PHIL Brown refuses to listen to talk of consolidation and safety first as he sets out his hopes and aspirations for next season's Premiership campaign.

Wanderers are looking up and Colin Todd's chief coach is reaching for the sky.

"Words like 'consolidation' and 'being realistic' are just so negative," says the hyper-enthusiast of the Bolton backroom.

"If you don't set your sights high, you'll never reach the top."

During the summer break, Brown will prepare a graph which will plot a 76-point target for Wanderers.

Pie in the Premiership sky? Maybe, but the same could have been said last August when he placed a similar chart on the manager's wall.

The target then was 92 - an average two points per game. Sight of the graph raised a few eyebrows and caused a few chuckles but Brown diligently plotted his team's progress, week by successful week, and was delighted to have the last laugh as Wanderers turned the title race into a landslide. "I suppose I was being negative by underestimating what we were capable of," he joked at his own expense. "We reached the 92 with games to spare so the target must have been set too low!

"Actually the chairman came in a couple of weeks ago and scribbled 102 points and 102 goals on the side. Well, with one game to go we can at least reach the double century.

"I'll settle for the hundred points. I know there's records attached to the double but we've made enough history and set enough records already this season. A 1-0 win at Tranmere tomorrow will suit me just fine."

Brown has not wished to tempt fate by talking publicly about his graph until now but the exercise is typical of the ultra-confident, positive-thinker Todd recruited as his right hand man less than a year ago.

Enthusiasm was his strong suit. His arithmetic projections turned out to be an unexpected bonus.

Brown explains the theory: "It was something I started at Blackpool the previous season. You bank on taking two points from every game - a phsyical impossibility taken on a match-by-match basis but split into three- or four-game phases, it gives you clear targets.

"Win a game, draw a game is the way it works out. Keep that up for 46 games and you end up with 92 points - and that's good enough to win any Championship, never mind promotion.

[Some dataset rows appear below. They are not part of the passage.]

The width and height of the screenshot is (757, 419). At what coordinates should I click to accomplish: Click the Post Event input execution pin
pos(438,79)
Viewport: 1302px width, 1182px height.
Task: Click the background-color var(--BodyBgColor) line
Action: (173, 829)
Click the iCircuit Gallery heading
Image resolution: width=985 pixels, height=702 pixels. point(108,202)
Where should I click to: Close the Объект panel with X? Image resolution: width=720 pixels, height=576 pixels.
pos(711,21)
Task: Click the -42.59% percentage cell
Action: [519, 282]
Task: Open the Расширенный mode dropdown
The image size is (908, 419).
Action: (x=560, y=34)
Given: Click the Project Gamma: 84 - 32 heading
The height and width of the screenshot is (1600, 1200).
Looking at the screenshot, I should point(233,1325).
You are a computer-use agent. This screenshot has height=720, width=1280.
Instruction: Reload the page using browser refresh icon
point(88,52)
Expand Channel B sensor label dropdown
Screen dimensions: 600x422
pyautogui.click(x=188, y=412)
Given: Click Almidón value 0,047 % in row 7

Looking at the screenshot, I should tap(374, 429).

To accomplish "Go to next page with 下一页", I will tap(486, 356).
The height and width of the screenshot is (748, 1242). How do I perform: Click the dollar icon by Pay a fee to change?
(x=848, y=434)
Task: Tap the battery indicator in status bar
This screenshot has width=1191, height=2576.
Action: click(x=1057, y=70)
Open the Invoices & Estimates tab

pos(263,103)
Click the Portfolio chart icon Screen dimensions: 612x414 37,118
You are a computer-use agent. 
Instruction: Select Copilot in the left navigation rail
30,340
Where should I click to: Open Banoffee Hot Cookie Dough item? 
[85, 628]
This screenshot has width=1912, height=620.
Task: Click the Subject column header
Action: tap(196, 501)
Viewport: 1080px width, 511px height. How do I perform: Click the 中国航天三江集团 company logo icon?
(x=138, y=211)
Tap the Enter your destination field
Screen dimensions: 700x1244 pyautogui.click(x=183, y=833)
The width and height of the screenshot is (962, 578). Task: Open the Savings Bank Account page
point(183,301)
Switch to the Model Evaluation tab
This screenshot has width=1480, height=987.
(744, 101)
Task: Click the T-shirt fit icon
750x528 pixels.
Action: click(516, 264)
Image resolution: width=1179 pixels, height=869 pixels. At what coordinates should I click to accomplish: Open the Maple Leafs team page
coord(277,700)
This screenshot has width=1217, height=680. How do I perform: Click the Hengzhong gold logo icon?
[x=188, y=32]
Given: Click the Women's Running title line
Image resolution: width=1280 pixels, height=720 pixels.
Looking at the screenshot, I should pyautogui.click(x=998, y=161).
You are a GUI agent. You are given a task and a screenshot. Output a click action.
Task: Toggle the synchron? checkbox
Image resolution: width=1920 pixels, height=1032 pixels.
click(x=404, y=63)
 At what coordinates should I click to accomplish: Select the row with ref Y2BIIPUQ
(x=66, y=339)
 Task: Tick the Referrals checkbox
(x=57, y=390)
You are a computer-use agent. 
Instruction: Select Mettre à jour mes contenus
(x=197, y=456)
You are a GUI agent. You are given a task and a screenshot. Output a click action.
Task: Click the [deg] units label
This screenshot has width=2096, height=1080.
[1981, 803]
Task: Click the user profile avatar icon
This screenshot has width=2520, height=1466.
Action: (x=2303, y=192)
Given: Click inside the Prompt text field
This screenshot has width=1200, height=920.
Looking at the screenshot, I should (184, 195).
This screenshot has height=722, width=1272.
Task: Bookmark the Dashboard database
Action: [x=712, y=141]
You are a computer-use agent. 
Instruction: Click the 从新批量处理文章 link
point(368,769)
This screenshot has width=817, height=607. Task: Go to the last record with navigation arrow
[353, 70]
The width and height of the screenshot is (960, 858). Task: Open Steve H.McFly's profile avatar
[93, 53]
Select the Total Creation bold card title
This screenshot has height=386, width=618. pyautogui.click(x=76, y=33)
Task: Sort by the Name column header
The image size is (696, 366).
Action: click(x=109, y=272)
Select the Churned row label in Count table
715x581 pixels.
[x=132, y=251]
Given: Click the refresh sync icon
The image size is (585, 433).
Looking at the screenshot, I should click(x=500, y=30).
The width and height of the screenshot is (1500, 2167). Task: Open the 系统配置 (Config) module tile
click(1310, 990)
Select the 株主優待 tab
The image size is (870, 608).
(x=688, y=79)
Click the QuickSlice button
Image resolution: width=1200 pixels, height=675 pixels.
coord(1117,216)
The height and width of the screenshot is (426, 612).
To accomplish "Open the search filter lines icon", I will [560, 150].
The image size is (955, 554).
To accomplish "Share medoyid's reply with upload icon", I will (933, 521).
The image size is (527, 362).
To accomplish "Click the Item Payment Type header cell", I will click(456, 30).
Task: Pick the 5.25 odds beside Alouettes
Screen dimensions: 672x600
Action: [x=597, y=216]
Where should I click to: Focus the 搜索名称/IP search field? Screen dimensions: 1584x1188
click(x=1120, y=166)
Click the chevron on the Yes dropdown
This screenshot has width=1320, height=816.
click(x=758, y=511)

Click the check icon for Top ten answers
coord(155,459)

"It looks a tall order but it allows you to lose the odd game. A couple of wins together puts you in credit, so the odd defeat doesn't knock you off schedule. So we avoided the pressure of being in a "must win" situation. "We did well early in the season and I recall we were on 37 points - five ahead of schedule - when we lost the game at Birmingham. But I did the graph on the Monday morning and we were still on course.

"That took the pressure off us as the management and, consequently kept the pressure off the players."

Brown acknowledges that it's the players who have won the honours this season, not the chart, but he sees the graph as a symbol of ambition, which he aims to take with him into the Premiership.

"It's just a progress chart and, without good players, you can set all the targets you want and it will make no difference," he accepts.

"We've had the team to do it this season and I don't see why we shouldn't be aiming high next time.

"Over the 38 games, 76 points will win you the title, 10 points down from that and you're in Europe.

"What's wrong with setting that as our target? We aimed for the top last time and made it."